Acts 1979, 66th Leg., p. 2300, ch. 841, § 1, eff. Jan. 1, 1979. Amended by Acts 1989, 71st Leg., ch. 796, § 33, eff. June 15, 1989; Acts 1991, 72nd Leg., ch. 419, § 1, eff. Aug. 26, 1991; Acts 1993, 73rd Leg., ch. 349, § 1, eff. May 29, 1993; Acts 1997, 75th Leg., ch. 906, § 11, eff. Jan. 1, 1998; Acts 1997, 75th Leg., ch. 914, § 4, eff. Sept. 1, 1997; Acts 1997, 75th Leg., ch. 1111, §§ 6, 8, eff. Sept. 1, 1997; Acts 1999, 76th Leg., ch. 1481, § 33, eff. Sept. 1, 1999; Acts 2001, 77th Leg., ch. 231, § 1, eff. May 22, 2001; Acts 2001, 77th Leg., ch. 1430, § 31, eff. Sept. 1, 2001; Acts 2003, 78th Leg., ch. 319, § 12, eff. June 18, 2003; Acts 2003, 78th Leg., ch. 510, § 1, eff. Jan. 1, 2004.
Redemption authorized by constitution, see art. VIII, Sec. 13, Tex. Const.
Agricultural use defined, See Sec. 23.51.
Residence homestead defined, see Sec. 11.13.
Sale of property, see Sec. 34.01.
The September 13, 2003 amendments to Sections 13(c) and (d), Article VIII, of the Texas Constitution, take effect January 1, 2004, and apply only to the redemption of a mineral interest sold at a tax sale for which the purchaser's deed is filed for record on or after January 1, 2004. The redemption of a mineral interest sold at a tax sale for which the purchaser's deed is filed for record before January 1, 2004, is covered by the law in effect when the deed is filed, and the former law is continued in effect for that purpose.
A taxing unit must deposit all the excess proceeds from the sale of a tax foreclosed property into the registry to the court for proper disbursement to the property owner. This is true even if the property was first offered for sale two years (the redemption time period) before the actual sale of the foreclosed land. Syntax, Inc. v. Hall, 899 S.W.2d 189 (Tex. 1995).
Taxpayers who exercised their right of redemption after tax sale restored their prior title as the owners of the property. Assoc. Home Equity Serv. Co., Inc. v. Hunt, 151 S.W.3d 559, (Tex. App.-Beaumont 2004, no pet.).
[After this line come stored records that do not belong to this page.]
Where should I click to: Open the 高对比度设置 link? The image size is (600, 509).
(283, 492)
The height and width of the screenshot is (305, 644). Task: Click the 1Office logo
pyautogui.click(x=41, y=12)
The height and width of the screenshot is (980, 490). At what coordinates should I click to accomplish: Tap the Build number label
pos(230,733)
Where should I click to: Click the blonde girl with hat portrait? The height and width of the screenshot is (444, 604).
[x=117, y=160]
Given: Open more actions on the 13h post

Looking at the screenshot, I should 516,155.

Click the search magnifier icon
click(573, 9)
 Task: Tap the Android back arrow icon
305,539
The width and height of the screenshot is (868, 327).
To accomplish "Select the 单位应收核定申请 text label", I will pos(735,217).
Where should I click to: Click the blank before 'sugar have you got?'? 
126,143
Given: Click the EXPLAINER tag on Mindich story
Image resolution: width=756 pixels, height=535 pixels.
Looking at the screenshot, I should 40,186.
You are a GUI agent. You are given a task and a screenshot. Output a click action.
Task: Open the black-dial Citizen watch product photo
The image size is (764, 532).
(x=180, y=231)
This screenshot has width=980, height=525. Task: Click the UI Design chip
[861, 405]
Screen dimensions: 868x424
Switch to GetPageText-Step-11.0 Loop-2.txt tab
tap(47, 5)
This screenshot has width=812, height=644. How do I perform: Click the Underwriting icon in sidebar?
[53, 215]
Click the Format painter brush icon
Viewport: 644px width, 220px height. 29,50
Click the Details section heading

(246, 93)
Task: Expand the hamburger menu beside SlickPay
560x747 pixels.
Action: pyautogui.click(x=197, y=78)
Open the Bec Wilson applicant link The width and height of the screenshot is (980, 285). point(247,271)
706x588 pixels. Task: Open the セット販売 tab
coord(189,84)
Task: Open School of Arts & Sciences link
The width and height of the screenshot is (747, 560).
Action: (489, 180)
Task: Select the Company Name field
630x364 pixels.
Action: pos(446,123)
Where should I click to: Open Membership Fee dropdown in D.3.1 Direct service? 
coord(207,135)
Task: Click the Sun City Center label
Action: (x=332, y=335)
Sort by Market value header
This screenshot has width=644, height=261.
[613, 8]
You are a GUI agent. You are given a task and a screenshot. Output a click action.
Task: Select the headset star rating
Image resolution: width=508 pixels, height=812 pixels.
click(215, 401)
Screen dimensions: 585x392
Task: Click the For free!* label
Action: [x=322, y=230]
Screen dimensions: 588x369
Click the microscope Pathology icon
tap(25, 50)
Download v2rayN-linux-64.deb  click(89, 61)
Taxing units were not entitled to rescission of a deed acquired in full compliance with the Tax Code. Taxing authorities took a judgment on two tracts of land that were ultimately "struck off" to the entities. The owner redeemed the property. Then, it was discovered that an improvement was located on the land, and the taxing units attempted to rescind the redemption deed by claiming mistake. Whitehead v. Jasper County Water Control & Improvement District No. 1, 118 S.W.3d 485 (Tex. App.-Beaumont, 2003, pet. denied).
A property owner had two years to redeem foreclosed property if property was the owner's homestead. The owner could meet the homestead requirements under Section 11.13 by occupying the property as a principal residence or having the property owned through a beneficial interest in a qualifying trust by a trustor who qualified for the exemption. The legislative intent is to allow an owner who occupies a homestead an additional period of time to redeem that homestead. The mere failure to actually file an exemption application would deprive the owner of the right to redeem his homestead. Nichols v. Lincoln Trust Company, 8 S.W.3d 346 (Tex. App. - Amarillo 1999, no pet.).
Requiring authorization from all co-owners, when some co-owners are unknown, would make it impossible to redeem the entire property. Term "owner" in Property Tax Code Section 34.21 includes any person with an ownership interest in the property. The owner of an unknown undivided interest in the property could redeem the entire property. Rogers v. Yarborough, 923 S.W.2d 667 (Tex. App.-Tyler 1996).
A delinquent taxpayer's failure to correctly tender a full redemption payment or to even tender such a sum in good faith under the redemption statue bars any court ordered recovery of the foreclosed land. Therefore, the purchaser of the land at the redemption sale is entitled to actual possession of the land during the redemption period. Burkholder v. Klein Independent School District, 897 S.W.2d 417 (Tex. App.-Corpus Christi 1995, no writ).
The purchaser of property subject to redemption by the former owner is entitled to possession of the property during the redemption period under Sec. 34.21. Goggins v. Leo, 849 S.W.2d 373 (Tex. App.-Houston [14th Dist.] 1993, no writ).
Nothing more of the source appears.